# Scala: First Dive

Spark applications are typically written in Scala (for performance) or Python (for easier integration with Python's rich ecosystem of data science tools).  
We now take a quick look at Scala in order to get a feel for the language before we start writing Spark applications in it.

### Data Modeling Primitives: The Sum Type

In [ ]:
class Department
case class Engineering() extends Department
case class Accounting()  extends Department
case class Marketing()   extends Department
case class PointOfSale() extends Department

### Data Modeling Primitives: The Product Type

In [ ]:
case class TentativeEmployee(firstName: String,
                             lastName:  String,
                             email:     String,
                             phoneExt:  Option[Int],
                             dept:      Department,
                             seniority: String)

In [ ]:
val brian = TentativeEmployee("Brian", "Jones", "bjones@xyz.com", Some(118), Accounting() , "midlevel")
val craig = TentativeEmployee("Craig", "Smith", "csmith@xyz.com", Some(237), Engineering(), "senior")
val john  = TentativeEmployee("John" , "Clark", "jclark@xyz.com", None     , PointOfSale(), "trainee")

Q: Something is wrong with this picture (from a data modeling perspective). **What's wrong?**

A: Conceptually, seniority is an enumeration (it has a predetermined set of possible values), therefore it should be also modeled as a sum type, just like the department.
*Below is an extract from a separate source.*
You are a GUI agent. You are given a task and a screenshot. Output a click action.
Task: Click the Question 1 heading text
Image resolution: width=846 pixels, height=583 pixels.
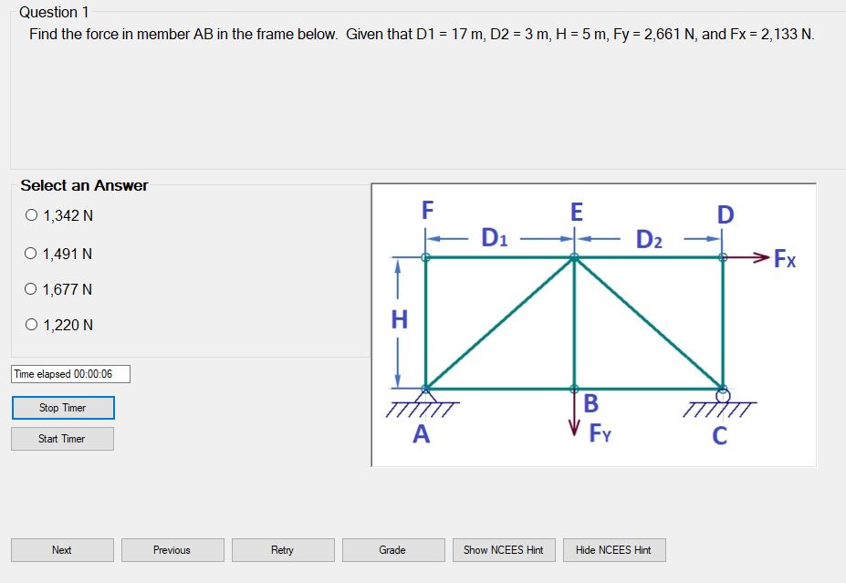(x=52, y=12)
Let's fix that.

In [ ]:
class Seniority
case class Trainee()          extends Seniority
case class Midlevel()         extends Seniority
case class Senior()           extends Seniority
case class MiddleManagement() extends Seniority
case class Executive()        extends Seniority

In [ ]:
case class Employee (firstName: String,
                     lastName:  String,
                     email:     String,
                     phoneExt:  Option[Int],
                     dept:      Department,
                     seniority: Seniority)

In [ ]:
val brian = Employee( "Brian", "Jones", "bjones@xyz.com", Some(118), Accounting() , Midlevel() )
val craig = Employee("Craig", "Smith", "csmith@xyz.com" , Some(237), Engineering(), Senior()   )
val john  = Employee( "John" , "Clark", "jclark@xyz.com", None     , PointOfSale(), Trainee()  )

val allEmployees = List(brian, craig, john)

### Pattern Matching

We now answer the question which employees should be on call during regular working hours.

In [ ]:
def isOnCall(e: Employee): Boolean = e match {
  case Employee( _, _, _, Some(_), Engineering(), Midlevel() ) => true
  case Employee( _, _, _, Some(_), Engineering(), Senior()   ) => true
  case _                                                       => false
}

In [ ]:
isOnCall(brian)

In [ ]:
isOnCall(craig)

In [ ]:
isOnCall(john)

In [ ]:
val whoIsOnCall = allEmployees.filter( isOnCall(_) )

In [ ]:
whoIsOnCall.foreach( e => println(s"${e.firstName} ${e.lastName}") )

### Options

The **`Option`** type is a container that is either empty ( **`None`** ) or full ( **`Some(value)`** ).  
It provides a safe alternative to the use of null, and should be used instead of null whenever possible.  
Options are collections (of at most one item) and they are embellished with collection operations.  
Here's the idiomatic way to handle nulls in Scala.

In [ ]:
val a: String = "55"
val oa: Option[String] = Option(a)

In [ ]:
val b = null
val ob: Option[String] = Option(b)

In our application we want to convert the string value **`"55"`** to the integer value **`55`**.  
As well, we want to be safe in case our input value is null.  
By wrapping the input value in **`Option`** and using **`map`** we can achieve this uniformly without encountering **`NullPointerException`**.

In [ ]:
oa.map( _.toInt )

In [ ]:
ob.map( _.toInt )

### Exception Handling, The FP Way

In our application we need a function to compute the character count of some environment variable.  
Let's first create a naive function **`envVarCharCount`** to do that and run with it until we get ourselves into trouble.

In [ ]:
sys.env("PWD")

In [ ]:
sys.env("PWD").size

In [ ]:
def envVarCharCount(envVarName: String): Int = { sys.env(envVarName).size }

In [ ]:
envVarCharCount("PWD")

Trouble:

In [ ]:
envVarCharCount("ABC")

We can treat the exception above ( **`java.util.NoSuchElementException: key not found: ABC`** ) in an FP way like this:

In [ ]:
import scala.util.{Try, Success, Failure}

In [ ]:
Try( sys.env("PWD") )

In [ ]:
Try( sys.env("PWD") ).map( _.size )

In [ ]:
Try( sys.env("PWD") ).map( _.size ).toOption

In [ ]:
Try( sys.env("ABC") )

In [ ]:
Try( sys.env("ABC") ).map( _.size )

In [ ]:
Try( sys.env("ABC") ).map( _.size ).toOption

### Destructuring bindings

Destructuring value bindings are related to pattern matching; they use the same mechanism but are applicable when there is exactly one option.  
Destructuring bindings are particularly useful for tuples and case classes.

In [ ]:
def fn(i: Int): (Int, Int) = { (5, i) }

In [ ]:
fn(11)

In [ ]:
val (a, b) = fn(11)